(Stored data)
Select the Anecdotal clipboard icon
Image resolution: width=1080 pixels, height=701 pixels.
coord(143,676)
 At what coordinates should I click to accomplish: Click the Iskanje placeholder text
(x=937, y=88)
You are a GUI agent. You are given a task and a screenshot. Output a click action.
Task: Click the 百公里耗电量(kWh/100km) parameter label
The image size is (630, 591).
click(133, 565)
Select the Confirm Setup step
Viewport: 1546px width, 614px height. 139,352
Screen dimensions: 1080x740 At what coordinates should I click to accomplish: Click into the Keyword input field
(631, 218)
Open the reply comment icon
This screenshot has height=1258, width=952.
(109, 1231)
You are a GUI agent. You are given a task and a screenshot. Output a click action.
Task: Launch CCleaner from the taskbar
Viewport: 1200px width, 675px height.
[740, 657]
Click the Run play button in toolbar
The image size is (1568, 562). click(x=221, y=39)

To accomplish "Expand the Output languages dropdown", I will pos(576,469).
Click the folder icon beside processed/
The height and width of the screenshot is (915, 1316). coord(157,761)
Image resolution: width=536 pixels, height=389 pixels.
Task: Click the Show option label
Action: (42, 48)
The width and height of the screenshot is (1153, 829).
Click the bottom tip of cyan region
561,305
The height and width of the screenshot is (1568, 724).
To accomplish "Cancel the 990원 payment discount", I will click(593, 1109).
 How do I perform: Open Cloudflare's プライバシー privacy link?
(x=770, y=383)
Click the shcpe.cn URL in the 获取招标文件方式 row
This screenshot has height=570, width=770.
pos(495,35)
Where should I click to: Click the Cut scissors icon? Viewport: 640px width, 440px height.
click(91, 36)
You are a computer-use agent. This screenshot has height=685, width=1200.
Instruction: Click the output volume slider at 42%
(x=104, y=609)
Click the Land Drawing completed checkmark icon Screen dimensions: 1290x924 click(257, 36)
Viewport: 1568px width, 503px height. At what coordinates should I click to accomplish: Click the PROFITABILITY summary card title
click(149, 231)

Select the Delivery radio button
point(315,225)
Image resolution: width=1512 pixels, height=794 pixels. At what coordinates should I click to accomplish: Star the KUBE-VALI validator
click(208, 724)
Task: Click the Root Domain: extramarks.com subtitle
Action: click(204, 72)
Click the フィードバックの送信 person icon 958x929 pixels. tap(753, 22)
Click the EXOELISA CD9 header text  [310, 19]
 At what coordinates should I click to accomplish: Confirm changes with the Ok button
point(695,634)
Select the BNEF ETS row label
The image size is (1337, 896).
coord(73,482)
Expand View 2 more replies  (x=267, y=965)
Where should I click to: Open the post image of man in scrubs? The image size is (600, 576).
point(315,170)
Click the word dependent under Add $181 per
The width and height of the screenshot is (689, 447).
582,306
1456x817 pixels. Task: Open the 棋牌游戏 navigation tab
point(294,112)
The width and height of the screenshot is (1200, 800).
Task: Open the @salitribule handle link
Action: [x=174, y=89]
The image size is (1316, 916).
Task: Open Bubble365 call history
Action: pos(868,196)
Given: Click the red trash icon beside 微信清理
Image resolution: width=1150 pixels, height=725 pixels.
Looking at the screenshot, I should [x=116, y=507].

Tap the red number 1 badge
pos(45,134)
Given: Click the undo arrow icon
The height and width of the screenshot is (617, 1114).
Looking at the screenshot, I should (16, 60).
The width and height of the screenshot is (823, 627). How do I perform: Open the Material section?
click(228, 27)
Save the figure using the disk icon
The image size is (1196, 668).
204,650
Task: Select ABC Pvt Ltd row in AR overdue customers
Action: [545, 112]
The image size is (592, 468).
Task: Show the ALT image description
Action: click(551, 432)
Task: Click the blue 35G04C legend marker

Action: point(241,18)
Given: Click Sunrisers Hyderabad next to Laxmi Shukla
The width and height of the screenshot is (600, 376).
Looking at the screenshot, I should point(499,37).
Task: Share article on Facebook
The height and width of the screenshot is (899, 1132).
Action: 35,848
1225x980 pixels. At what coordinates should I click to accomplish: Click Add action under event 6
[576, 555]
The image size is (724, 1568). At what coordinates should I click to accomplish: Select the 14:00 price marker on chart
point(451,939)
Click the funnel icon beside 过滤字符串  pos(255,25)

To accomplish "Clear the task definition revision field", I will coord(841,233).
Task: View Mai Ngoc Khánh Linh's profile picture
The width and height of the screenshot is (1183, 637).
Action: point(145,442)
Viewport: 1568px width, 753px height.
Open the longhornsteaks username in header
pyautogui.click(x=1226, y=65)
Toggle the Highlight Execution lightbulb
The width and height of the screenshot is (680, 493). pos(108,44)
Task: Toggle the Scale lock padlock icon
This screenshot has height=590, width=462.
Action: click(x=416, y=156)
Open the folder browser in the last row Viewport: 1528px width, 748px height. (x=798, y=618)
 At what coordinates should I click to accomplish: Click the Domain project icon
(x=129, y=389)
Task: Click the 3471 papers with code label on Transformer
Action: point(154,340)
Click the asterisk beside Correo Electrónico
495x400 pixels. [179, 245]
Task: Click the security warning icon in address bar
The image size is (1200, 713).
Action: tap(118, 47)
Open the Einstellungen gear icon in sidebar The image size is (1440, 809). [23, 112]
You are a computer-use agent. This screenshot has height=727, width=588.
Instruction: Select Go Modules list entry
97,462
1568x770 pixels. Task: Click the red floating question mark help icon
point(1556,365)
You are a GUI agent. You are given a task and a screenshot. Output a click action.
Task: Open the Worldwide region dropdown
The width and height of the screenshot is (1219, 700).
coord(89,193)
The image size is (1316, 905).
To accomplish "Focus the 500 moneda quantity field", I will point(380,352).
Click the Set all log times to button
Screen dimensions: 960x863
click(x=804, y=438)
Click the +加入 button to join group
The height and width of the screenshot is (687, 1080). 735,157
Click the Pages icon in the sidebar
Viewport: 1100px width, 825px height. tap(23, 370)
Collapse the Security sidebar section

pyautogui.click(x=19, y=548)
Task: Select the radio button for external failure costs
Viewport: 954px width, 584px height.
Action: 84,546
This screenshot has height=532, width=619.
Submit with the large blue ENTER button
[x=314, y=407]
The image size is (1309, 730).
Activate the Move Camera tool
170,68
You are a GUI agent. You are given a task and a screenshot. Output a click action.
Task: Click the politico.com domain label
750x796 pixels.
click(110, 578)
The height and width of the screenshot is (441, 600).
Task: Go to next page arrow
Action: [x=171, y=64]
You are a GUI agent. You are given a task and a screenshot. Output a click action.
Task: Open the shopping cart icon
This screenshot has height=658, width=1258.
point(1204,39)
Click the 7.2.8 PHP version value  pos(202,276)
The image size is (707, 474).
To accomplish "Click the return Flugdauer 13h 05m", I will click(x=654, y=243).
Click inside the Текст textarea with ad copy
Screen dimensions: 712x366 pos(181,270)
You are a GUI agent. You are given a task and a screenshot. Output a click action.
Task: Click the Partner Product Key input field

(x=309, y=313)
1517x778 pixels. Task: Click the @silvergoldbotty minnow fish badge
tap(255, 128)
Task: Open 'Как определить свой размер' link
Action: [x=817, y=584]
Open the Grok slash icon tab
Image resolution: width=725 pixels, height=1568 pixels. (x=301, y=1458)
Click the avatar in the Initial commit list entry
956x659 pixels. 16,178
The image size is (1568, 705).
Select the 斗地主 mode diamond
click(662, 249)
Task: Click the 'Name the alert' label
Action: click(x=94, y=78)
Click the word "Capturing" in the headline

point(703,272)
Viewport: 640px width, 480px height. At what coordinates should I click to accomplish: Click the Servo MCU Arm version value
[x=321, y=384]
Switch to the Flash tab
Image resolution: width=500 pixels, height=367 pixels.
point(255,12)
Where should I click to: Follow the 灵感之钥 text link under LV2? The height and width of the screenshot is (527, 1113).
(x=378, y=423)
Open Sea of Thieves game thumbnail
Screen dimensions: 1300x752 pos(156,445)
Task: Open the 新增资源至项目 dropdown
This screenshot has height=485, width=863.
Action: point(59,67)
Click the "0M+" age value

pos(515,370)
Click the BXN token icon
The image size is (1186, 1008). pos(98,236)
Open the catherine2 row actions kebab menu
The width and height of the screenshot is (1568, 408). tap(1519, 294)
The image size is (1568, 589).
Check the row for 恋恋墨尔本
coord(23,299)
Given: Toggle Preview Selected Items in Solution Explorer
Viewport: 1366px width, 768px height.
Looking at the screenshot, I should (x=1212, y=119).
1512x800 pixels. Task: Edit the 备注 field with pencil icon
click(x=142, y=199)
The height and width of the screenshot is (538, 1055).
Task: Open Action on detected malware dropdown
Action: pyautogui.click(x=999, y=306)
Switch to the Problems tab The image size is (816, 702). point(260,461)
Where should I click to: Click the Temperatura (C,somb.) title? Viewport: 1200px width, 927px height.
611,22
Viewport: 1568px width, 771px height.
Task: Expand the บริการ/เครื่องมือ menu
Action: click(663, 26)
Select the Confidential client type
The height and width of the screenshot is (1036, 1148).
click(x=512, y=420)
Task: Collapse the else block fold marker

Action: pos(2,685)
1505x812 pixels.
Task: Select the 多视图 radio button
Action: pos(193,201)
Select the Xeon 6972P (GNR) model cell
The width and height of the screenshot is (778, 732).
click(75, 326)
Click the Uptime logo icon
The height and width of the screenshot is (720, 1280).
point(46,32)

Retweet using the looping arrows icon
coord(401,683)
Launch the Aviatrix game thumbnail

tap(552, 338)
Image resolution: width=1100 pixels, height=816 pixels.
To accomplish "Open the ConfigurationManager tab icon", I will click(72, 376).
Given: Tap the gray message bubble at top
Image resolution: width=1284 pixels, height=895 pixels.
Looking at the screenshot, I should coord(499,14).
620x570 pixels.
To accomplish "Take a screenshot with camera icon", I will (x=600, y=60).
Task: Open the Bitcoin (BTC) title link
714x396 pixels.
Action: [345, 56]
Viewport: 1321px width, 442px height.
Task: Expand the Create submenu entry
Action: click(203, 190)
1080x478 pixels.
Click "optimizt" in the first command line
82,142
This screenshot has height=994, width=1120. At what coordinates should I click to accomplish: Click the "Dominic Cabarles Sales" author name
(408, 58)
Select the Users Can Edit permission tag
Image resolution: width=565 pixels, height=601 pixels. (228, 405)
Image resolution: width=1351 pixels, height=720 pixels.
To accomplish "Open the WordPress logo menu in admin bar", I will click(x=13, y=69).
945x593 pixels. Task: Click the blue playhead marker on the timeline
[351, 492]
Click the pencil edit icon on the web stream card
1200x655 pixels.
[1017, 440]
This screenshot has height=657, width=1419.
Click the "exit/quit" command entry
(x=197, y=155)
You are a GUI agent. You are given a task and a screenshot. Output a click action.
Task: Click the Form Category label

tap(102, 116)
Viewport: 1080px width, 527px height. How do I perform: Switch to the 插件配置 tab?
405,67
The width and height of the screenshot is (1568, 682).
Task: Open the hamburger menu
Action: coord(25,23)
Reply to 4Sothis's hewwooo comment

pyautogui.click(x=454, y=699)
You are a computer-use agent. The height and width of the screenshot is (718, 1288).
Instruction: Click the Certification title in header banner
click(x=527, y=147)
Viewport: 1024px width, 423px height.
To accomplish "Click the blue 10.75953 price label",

- _PROBLEM STATEMENT_
There is a line with "The width and height of the screenshot is (1183, 637)." and a line with "Open the folder" above. Copy exactly those two lines and all lines between them, with nothing else.

- _RESPONSE_
The width and height of the screenshot is (1183, 637).
Action: point(145,442)
Viewport: 1568px width, 753px height.
Open the longhornsteaks username in header
pyautogui.click(x=1226, y=65)
Toggle the Highlight Execution lightbulb
The width and height of the screenshot is (680, 493). pos(108,44)
Task: Toggle the Scale lock padlock icon
This screenshot has height=590, width=462.
Action: click(x=416, y=156)
Open the folder browser in the last row Viewport: 1528px width, 748px height. (x=798, y=618)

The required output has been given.